Schmitz focuses perhaps a little too narrow on the AIDS and relationships issues to give us a well-rounded portrait of life in modern rural South Africa, but the cinematography by Bernhard Jasper is wonderful. No doubt at Schmitz’s direction, he uses a lot of shots that suggest a split frame, and relies on iconic shots to suggest the various themes that emerge. In the opening segments, for example, there are a lot of doorway shots and shots of people looking out windows, suggestive of the threshold that Chandra must cross. Beautifully filmed, it’s a different kind of coming-of-age story where a young girl’s maturation process is accelerated by the circumstances of her life.
Video:
Marketed as a Sony Pictures Classic, “Life, above All” looks great on HD. There are no problems with atmospheric lighting and the level of detail is what we’ve come to expect of Blu-ray: sharp edge delineation, skin pores and hairs shown in clarity, even beads of sweat looking precise. There’s also a nice sense of 3-dimensionality in the film, and when you see artfully composed shots there’s nothing in the video quality to detract from it. I saw no flaws as a result of the AVC/MPEG-4 transfer to a 50-gig disc. Simply put, “Life, above All” is a beautiful film that’s beautiful to watch.
Audio:
The audio is also superb. Though “Life, above All” is a quiet film, there’s great clarity that’s evident in those quiet moments, with the slightest ambient sounds amplified nicely and distributed logically across the sound field. Bass is strong but not rumbling, and the whole soundtrack has a nice timbre to it.
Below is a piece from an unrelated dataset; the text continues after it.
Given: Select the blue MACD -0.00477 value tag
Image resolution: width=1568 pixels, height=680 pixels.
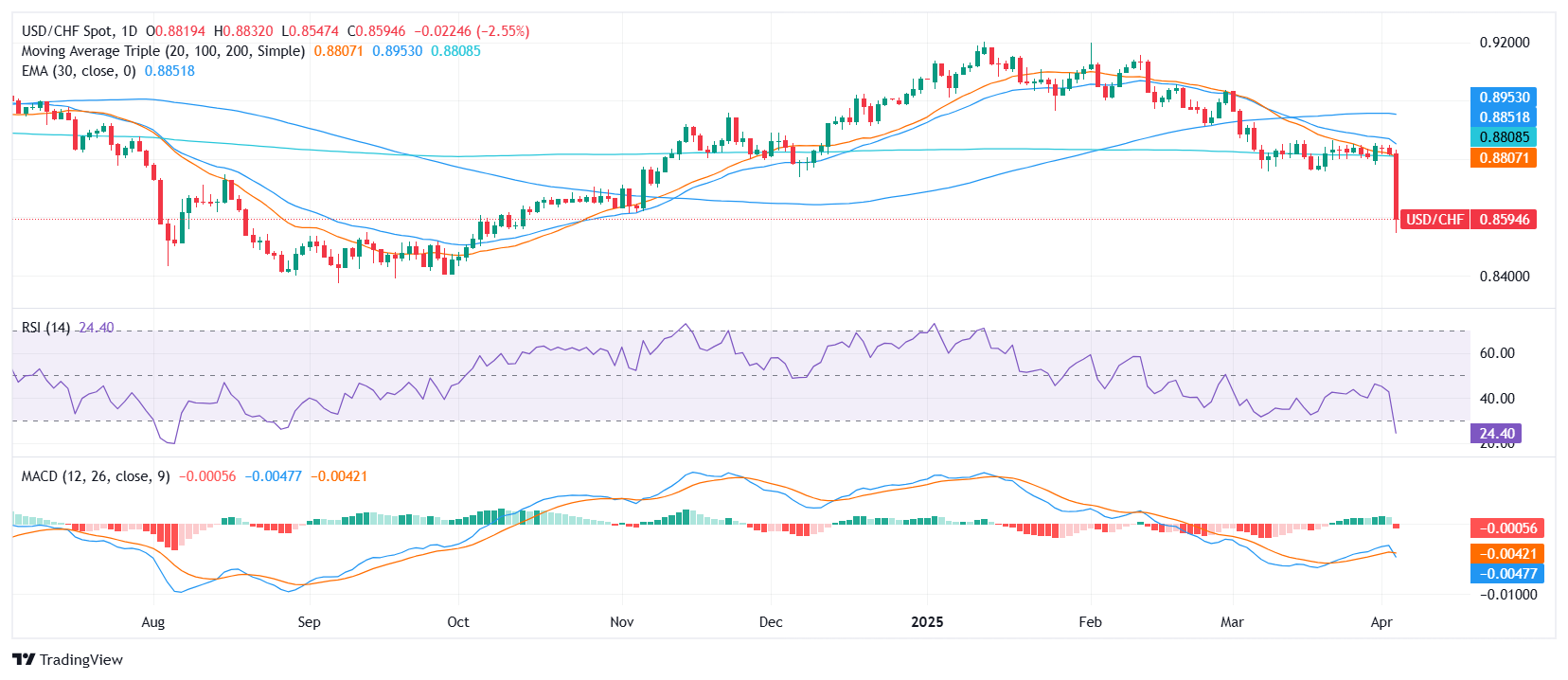Looking at the screenshot, I should pos(1507,573).
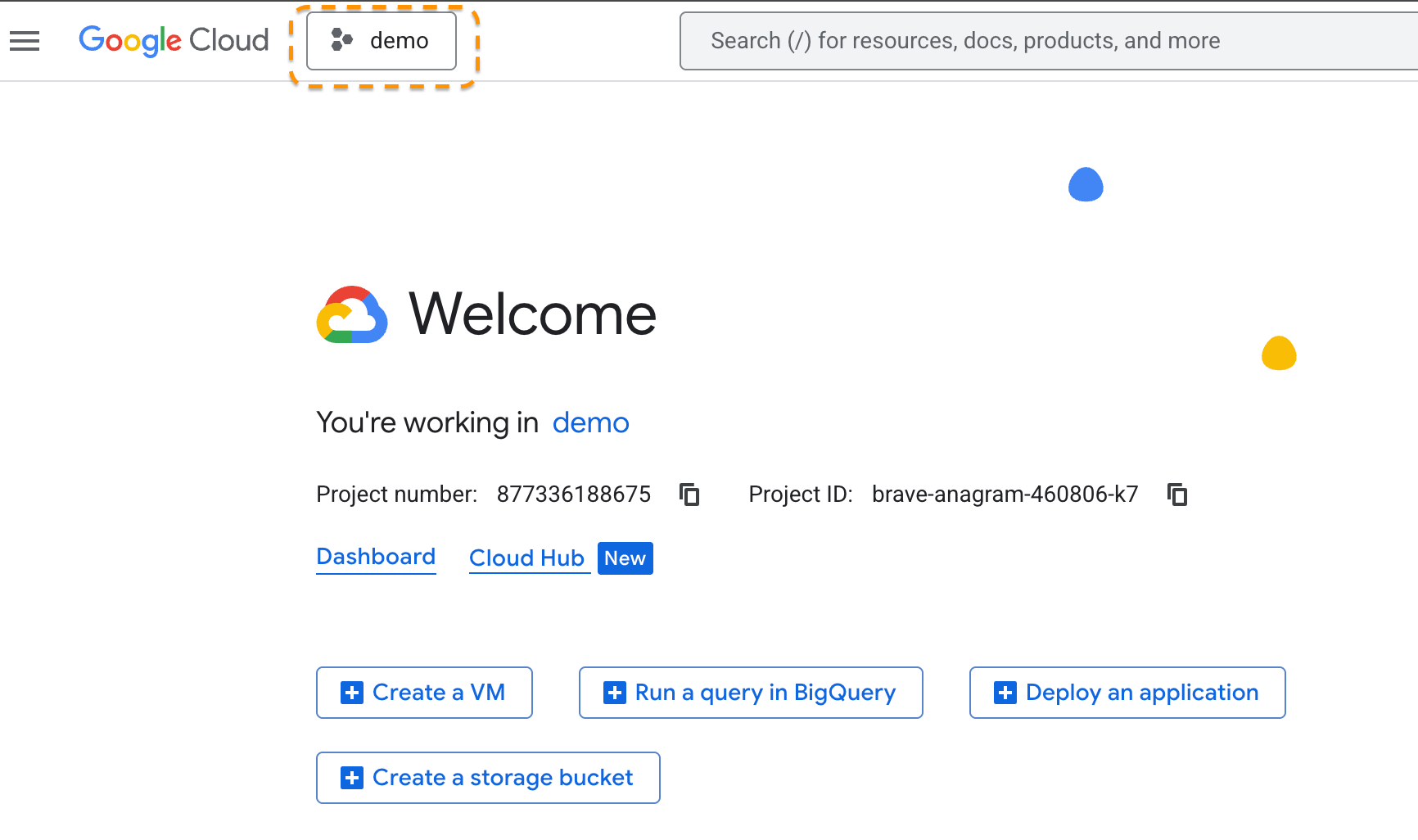
Task: Click the Welcome heading text
Action: [532, 314]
I couldn’t call it an immersive track, because of what that word has come to mean to audiophiles (and it hardly ever applies to a quiet film), but you do feel naturally enveloped by the sound. The soundtrack is a Northern Sotho DTS-HD MA 5.1, with subtitles in English, English SDH, and French.
Extras:
While there’s not much here, there’s just enough to satisfy a viewer’s curiosity. A 14-minute making-of feature is pretty standard, but it offers some fascinating background on the casting, location work, and filming in Northern Sotho.
Bottom line:
It’s sad, yes–how else to describe a film that begins with the funeral of a girl whose coffin is small enough to be carried by a single man?–but there’s also hope and a sense of triumph in “Life, above All.” Call it art with heart.